Come se muovere l’intera popolazione italiana per farla andare in luoghi fisici magari dovendo attendere e certamente non per appuntamento, quindi ci possono essere addensamenti, ammassamenti e code, sia totalmente indifferente in una situazione come questa. Andrò a votare comunque, ma il mondo riderà di fronte al fatto che abbiamo un’emergenza sanitaria in atto e sancita e abbiamo un incremento dei casi ma si fanno le elezioni comunque come se nulla fosse. Per principio non intendo mancare al voto, però sono incredulo davanti a tanto”.

Galli sull’emergenza coronavirus in Italia

“Non saremo mai pronti nel breve alla riapertura delle scuole, perché non si può essere completamente pronti in una situazione di questo genere e partendo da una realtà delle scuole disastrata da decenni di carenze nell’intervento sulle strutture scolastiche. Pensare di essere al meglio per poter fronteggiare un’epidemia come questa ora è un dato improbabile, però la cosa va fatta. Inoltre non è uno scandalo se l’apertura viene regolata a seconda del livello di preparazione e del grado sicurezza che nelle varie parti del Paese e anche nelle diverse scuole si riescono a raggiungere.

Non è una gara tra maggioranza e opposizione o tra Governo e Regioni a chi mette la bandierina sulla possibilità di andare ad aprire le scuole in questa o quella data. L’unica gara legittima che ci può essere è quella di permettere ai ragazzi di andare a scuola nelle migliori condizioni possibili compatibilmente con la situazione che si vive” ha spiegato Galli.

“Quarantena senza tampone è come trapezista senza rete”

“Quarantena? Si possono fare sette giorni con il tampone, ma sette giorni senza tampone è un po’ come fare i trapezisti senza rete. Anche quattordici giorni senza tampone sono stati una scelta burocratica dell’Organizzazione Mondiale della Sanità. Visto che i Paesi poveri non si possono permettere la diagnostica era il criterio per dare il massimo della possibile sicurezza senza mettere in ballo la diagnostica.

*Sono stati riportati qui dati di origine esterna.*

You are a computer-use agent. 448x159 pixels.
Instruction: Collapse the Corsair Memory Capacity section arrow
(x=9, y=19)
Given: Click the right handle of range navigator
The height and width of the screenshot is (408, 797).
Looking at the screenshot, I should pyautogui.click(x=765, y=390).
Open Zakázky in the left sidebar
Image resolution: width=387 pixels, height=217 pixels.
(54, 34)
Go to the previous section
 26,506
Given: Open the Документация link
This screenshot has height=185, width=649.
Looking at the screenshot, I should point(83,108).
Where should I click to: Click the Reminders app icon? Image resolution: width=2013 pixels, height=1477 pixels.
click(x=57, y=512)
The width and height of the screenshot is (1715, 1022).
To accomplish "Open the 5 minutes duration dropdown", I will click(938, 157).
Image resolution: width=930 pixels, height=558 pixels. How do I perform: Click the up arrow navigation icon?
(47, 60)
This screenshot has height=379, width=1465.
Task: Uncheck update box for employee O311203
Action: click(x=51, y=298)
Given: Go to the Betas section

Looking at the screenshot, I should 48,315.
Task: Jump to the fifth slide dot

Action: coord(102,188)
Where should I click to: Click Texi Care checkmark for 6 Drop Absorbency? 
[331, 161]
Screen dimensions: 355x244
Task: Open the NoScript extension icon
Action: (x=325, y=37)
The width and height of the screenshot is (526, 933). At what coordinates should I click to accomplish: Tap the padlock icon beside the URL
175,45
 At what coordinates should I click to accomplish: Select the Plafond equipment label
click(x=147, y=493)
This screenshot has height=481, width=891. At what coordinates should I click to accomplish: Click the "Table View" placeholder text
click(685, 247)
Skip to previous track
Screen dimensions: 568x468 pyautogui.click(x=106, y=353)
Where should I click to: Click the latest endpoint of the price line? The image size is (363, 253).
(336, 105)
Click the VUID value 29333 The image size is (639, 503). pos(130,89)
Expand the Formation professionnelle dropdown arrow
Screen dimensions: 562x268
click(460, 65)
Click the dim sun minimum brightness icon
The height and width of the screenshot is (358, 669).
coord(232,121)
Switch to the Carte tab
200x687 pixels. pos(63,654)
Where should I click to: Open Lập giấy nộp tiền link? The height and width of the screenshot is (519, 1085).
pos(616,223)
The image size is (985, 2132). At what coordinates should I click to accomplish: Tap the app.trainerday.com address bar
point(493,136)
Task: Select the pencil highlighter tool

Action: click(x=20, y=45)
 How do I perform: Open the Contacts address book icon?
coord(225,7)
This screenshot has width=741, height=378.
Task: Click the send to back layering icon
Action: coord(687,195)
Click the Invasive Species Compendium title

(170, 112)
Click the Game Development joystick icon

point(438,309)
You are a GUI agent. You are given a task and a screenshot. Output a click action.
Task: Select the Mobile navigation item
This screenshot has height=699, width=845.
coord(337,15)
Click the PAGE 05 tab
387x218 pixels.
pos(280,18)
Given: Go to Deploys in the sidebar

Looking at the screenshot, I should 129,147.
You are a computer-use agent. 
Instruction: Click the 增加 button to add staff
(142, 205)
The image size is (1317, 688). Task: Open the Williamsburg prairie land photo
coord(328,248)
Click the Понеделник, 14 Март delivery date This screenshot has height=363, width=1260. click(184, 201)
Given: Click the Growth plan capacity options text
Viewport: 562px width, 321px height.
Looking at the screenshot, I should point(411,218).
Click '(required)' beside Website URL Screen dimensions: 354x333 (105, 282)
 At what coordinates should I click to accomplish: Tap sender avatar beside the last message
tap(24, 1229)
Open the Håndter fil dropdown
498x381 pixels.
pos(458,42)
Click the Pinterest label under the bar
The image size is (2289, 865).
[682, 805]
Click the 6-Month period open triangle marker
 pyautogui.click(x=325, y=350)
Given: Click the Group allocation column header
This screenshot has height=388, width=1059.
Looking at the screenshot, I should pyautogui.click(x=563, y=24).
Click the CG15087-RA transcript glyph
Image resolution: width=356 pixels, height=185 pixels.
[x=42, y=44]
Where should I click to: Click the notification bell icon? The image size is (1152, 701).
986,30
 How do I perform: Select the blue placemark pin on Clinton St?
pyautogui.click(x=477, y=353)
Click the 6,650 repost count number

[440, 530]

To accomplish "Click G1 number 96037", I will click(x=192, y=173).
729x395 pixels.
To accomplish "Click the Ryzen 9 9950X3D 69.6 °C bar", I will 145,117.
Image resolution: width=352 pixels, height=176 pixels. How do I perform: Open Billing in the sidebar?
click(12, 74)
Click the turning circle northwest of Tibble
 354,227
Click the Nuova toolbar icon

Per un Paese non povero sette giorni di lavoro di una persona buttati via costano molto di più di un tampone, anche dal punto di vista biecamente economico vale la pena di rivisitare tutta questa partita. Inoltre che senso ha che la gente che torna dalla Croazia faccia un tampone e se negativo va a casa, mentre quelli che tornano dalla Bulgaria stiano quattordici giorni a casa in attesa senza nessun tampone? C’è una discreta confusione da mettere a posto”.